Records for locating words and elements
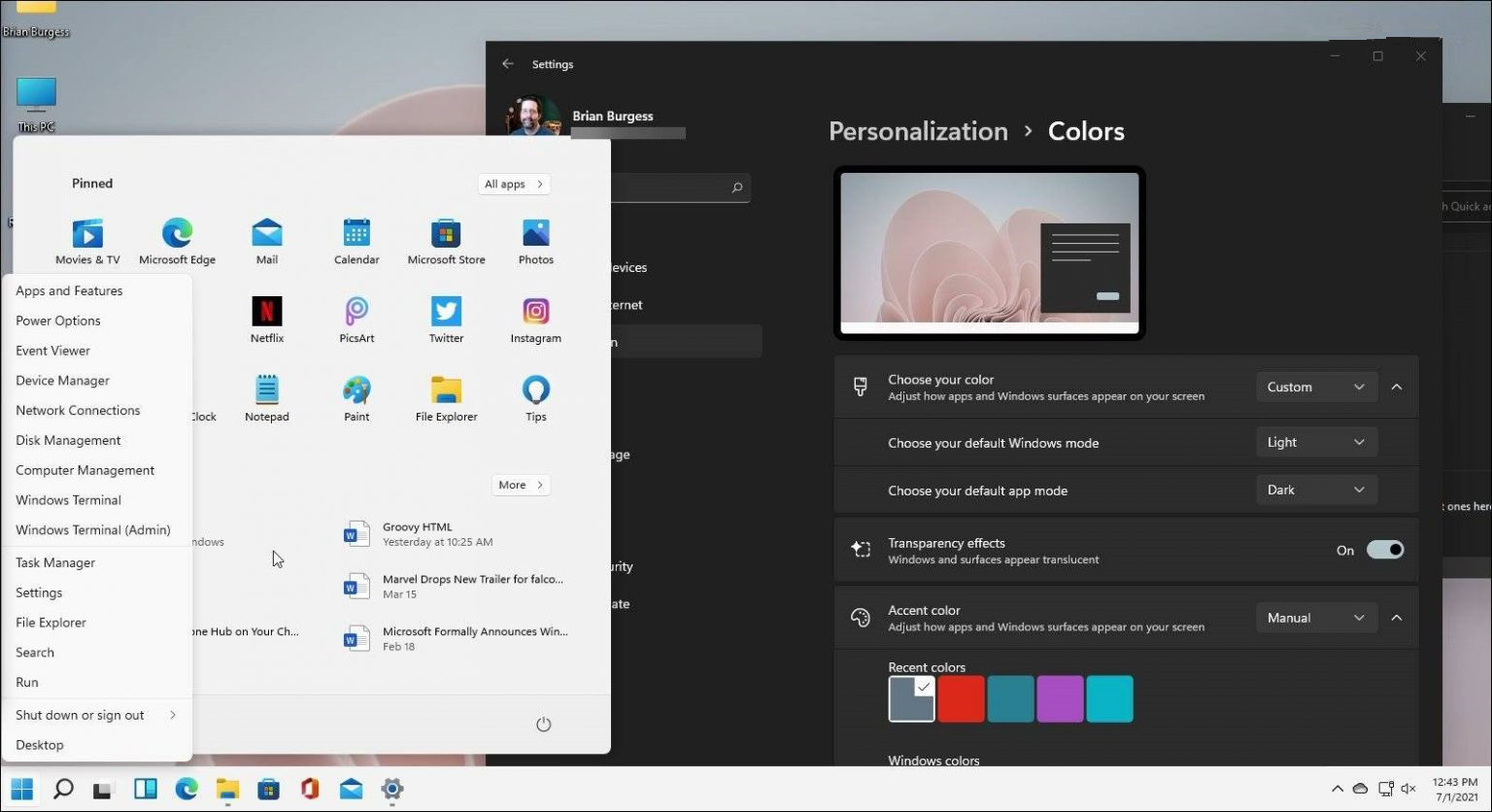Launch Paint from pinned apps
The image size is (1492, 812).
point(356,393)
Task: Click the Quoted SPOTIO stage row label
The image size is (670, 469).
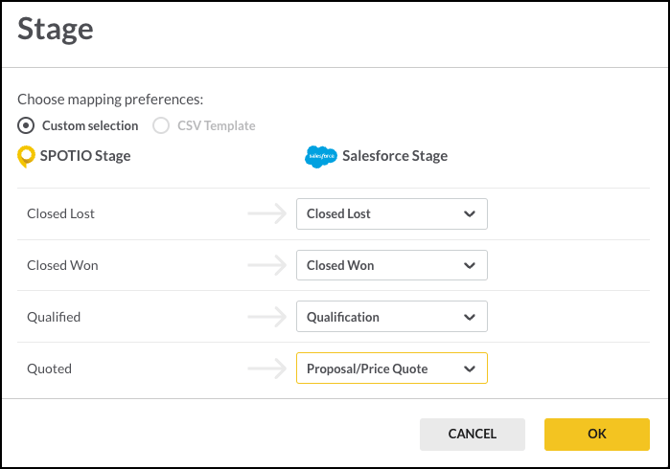Action: point(49,369)
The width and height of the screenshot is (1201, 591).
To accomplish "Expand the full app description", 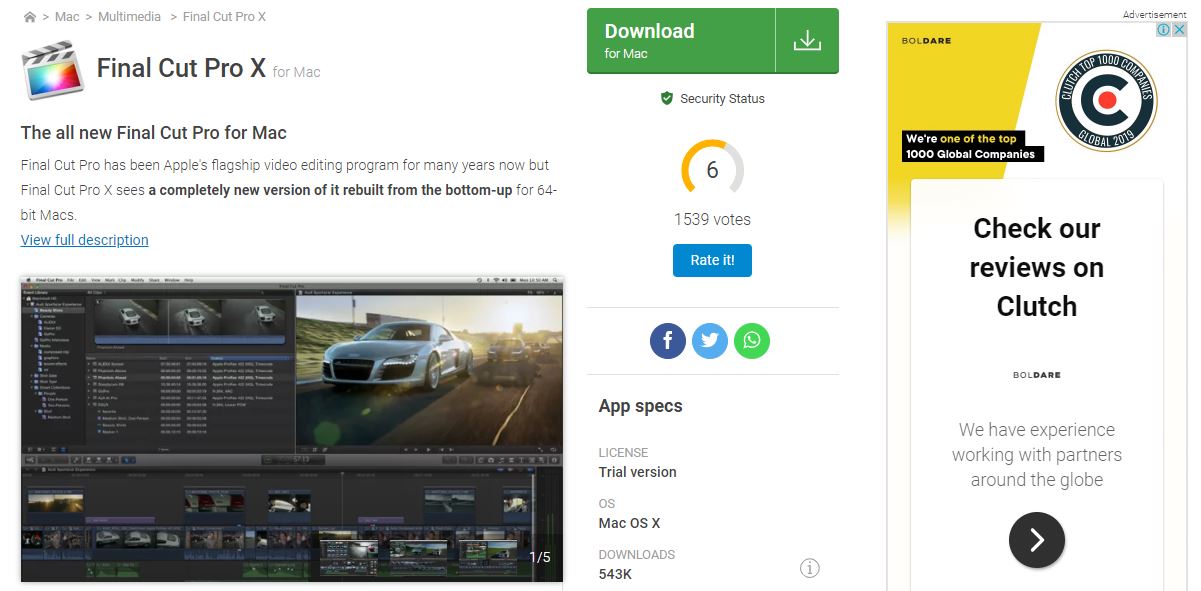I will coord(84,239).
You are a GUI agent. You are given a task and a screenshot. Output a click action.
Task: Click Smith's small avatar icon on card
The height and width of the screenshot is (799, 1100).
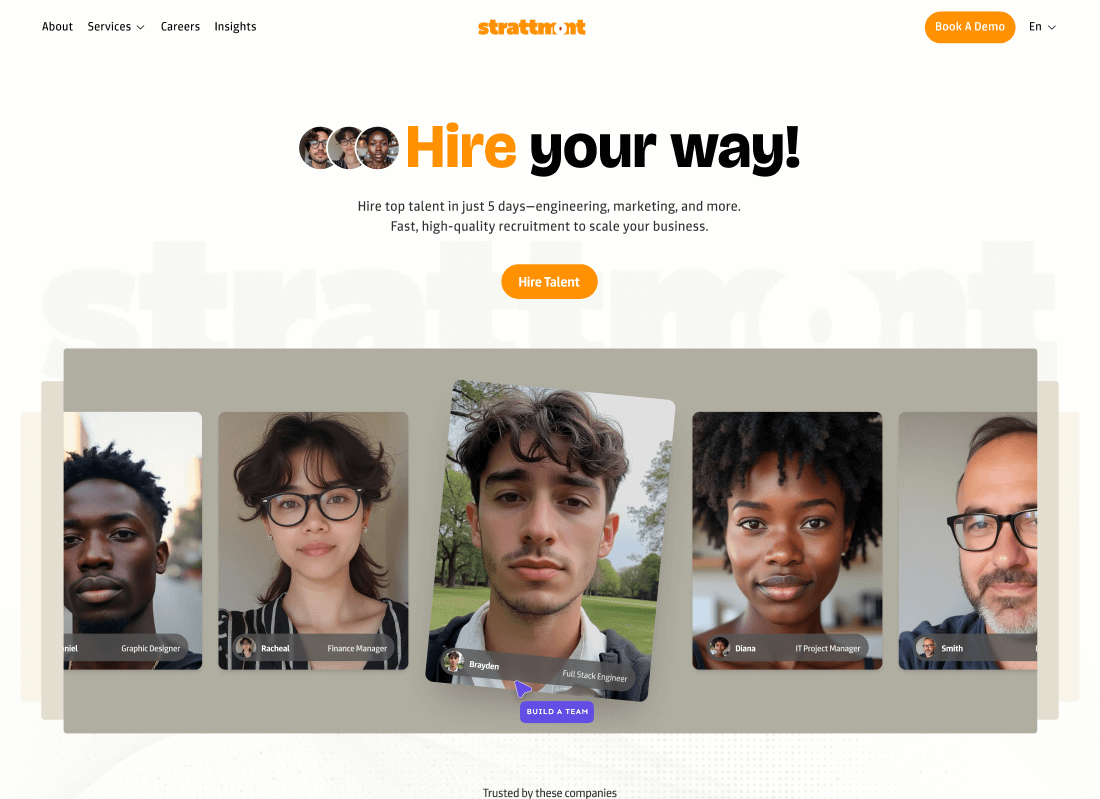(x=926, y=647)
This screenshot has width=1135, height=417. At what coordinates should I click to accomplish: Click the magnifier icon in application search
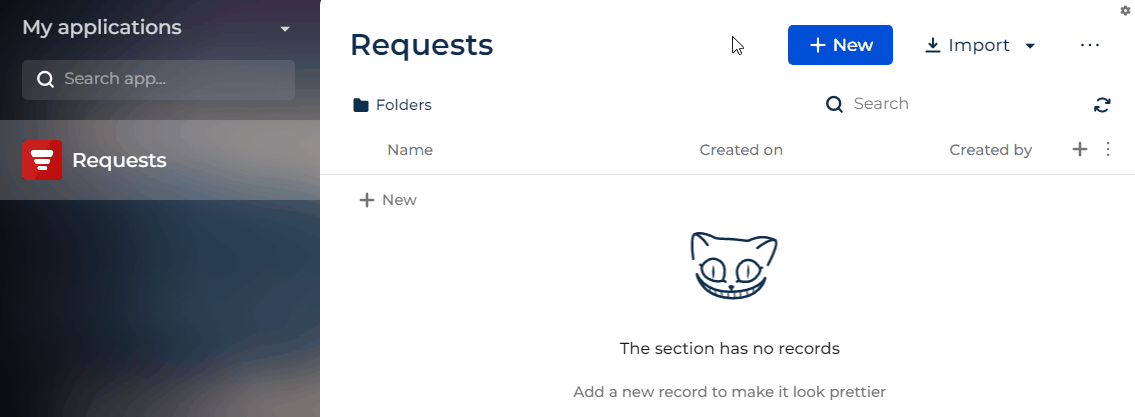coord(46,80)
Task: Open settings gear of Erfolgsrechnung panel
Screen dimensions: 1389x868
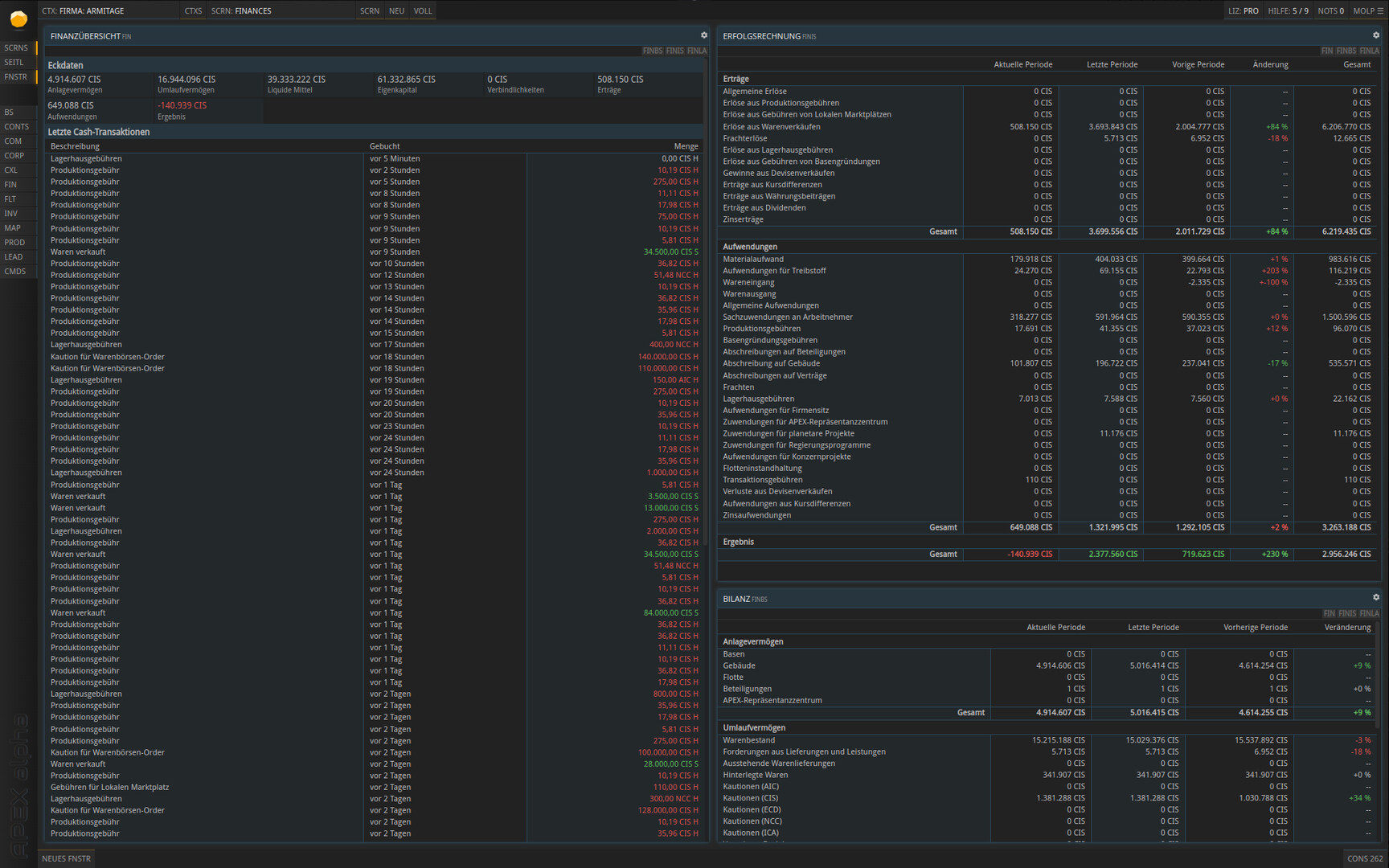Action: click(x=1375, y=35)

**Task goal**
Reproduce the records word for word, from the line that contains "Task: Open settings" through the end of the records, with both of those lines included. Leave the pictures out of your copy.

**Exercise result**
Task: Open settings gear of Erfolgsrechnung panel
Screen dimensions: 1389x868
Action: click(x=1375, y=35)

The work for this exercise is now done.